In a serious change program it is necessary to change people’s behaviours, “the software”, as well as the processes and systems, “the hardware”. Forgoing a serious attempt at changing individual behaviours leaves the extent of behavioural change affected in the hands of individuals with patchy results.

A very useful framework for thinking about changing people’s behaviour is provided by the “Theory of Planned Behaviour” developed by Ajzen (1985).

According to Ajzen, intention, as the precursor of human behaviour, is guided by three considerations: behavioural beliefs, normative beliefs and control beliefs. In their respective aggregates, behavioural beliefs produce a favourable or unfavourable attitude toward the behaviour; normative beliefs result in subjective norms; and control beliefs gives rise to perceived behavioural controls. Actual control and intention form the basis of actual behaviour.

In this second of a series of four articles, I will explore what is required to change people’s behaviour with regard to serving customers, as an example. This article explores normative beliefs and subjective norms. It will illustrate how it may be measured and what influence may be brought to bear on it in the workplace.

Changing people’s behaviour requires more than understanding and changing our attitude towards the behaviour.

Our perception of how our friends, family, peers and “hero” figures expect us to behave has a high impact on our intention to behave in a certain way. Our motivation to comply with the collection of those normative beliefs forms our subjective norm with respect to the behaviour.

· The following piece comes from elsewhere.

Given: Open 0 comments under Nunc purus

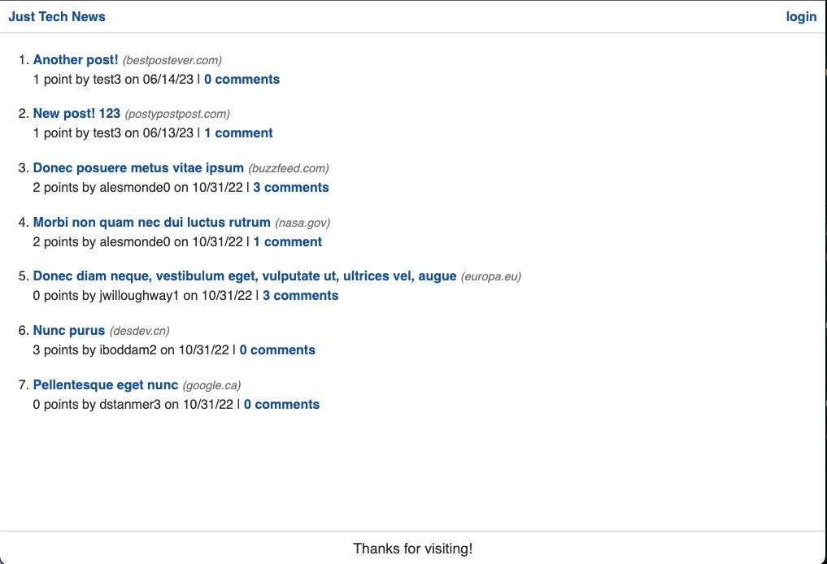Looking at the screenshot, I should [x=277, y=349].
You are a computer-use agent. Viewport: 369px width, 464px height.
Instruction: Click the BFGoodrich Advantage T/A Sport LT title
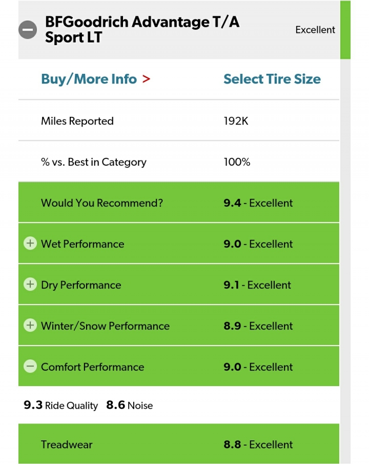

The perception that an individual holds of how people want them to behave is likely to be different for different groups. An individual may perceive that their parents want them to behave in a particular way, their girlfriend/boyfriend in another way and their sports club team mates in yet another way.

For example, a young sporting personality may have been brought up in a teetotal family which frowned upon drinking alcohol. Her boyfriend may consider it acceptable for men to binge drink on weekends but finds it unacceptable for women to do so. Her team mates in the hockey team may consider it normal to celebrate after their game on the weekend by going out to nightclubs and drinking alcohol to excess. It may be that part of the positive myths and stories told around their club are about the aftermath of excessive drinking.

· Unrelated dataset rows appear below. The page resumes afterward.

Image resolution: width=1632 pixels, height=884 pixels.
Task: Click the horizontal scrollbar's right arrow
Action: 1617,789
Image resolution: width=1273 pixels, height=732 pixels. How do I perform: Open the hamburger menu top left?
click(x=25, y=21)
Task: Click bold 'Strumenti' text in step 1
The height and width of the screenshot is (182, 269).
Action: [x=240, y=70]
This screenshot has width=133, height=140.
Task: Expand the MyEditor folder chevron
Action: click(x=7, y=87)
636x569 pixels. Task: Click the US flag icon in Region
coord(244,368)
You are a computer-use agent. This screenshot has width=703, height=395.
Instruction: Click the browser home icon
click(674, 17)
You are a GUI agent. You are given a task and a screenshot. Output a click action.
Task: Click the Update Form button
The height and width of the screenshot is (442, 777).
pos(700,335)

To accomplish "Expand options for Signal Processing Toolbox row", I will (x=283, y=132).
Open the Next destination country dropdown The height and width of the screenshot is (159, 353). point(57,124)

Each of the influences in the sporting personalities life will consider the other a somewhat “bad influence”. Each will have a degree of influence over the sporting personality’s belief of what is normal. The motivation to comply with what is normal for one group will most likely be strongest when the sporting personality is in their company. The aggregation of the beliefs of what is the “normal” expectation and her desire to comply becomes her subjective norm.

Changing service behaviours

Measuring subjective norms by understanding the normative beliefs and the motivation to comply is a three part process.

First, a qualitative study determines the commonly held beliefs of different reference groups in an organisation who are likely to apply social pressure with respect to a behaviour. For example:

  • Older members (reference group) of the golf club prefer the use of “Good morning, Sir” (behaviour) as a mark of respect.
  • Younger members (reference group) of the golf club prefer the use of their Christian name as a mark of familiarity e.g “Good morning, John” (behaviour).
  • The General Manager (reference individual) prefers the use of “Good morning, Sir” (behaviour) as setting a more formal, respectful tone to the club.
  • My family (reference group) tends to say, “Hiya” (behaviour) in the morning if they say anything at all.
  • My friends (reference group) tend to say “Gidday mate” (behaviour) as a normal Australian greeting, whatever the time of day

Second, from our list of reference groups and behaviours, a questionnaire determines the extent to which people believe a referent group thinks a person should do. For example:

  • Older members think we (should not/should?) use more formal greetings such as “Good morning, Sir”
  • Our General Manager would (disapprove/approve) of us using a member’s Christian name.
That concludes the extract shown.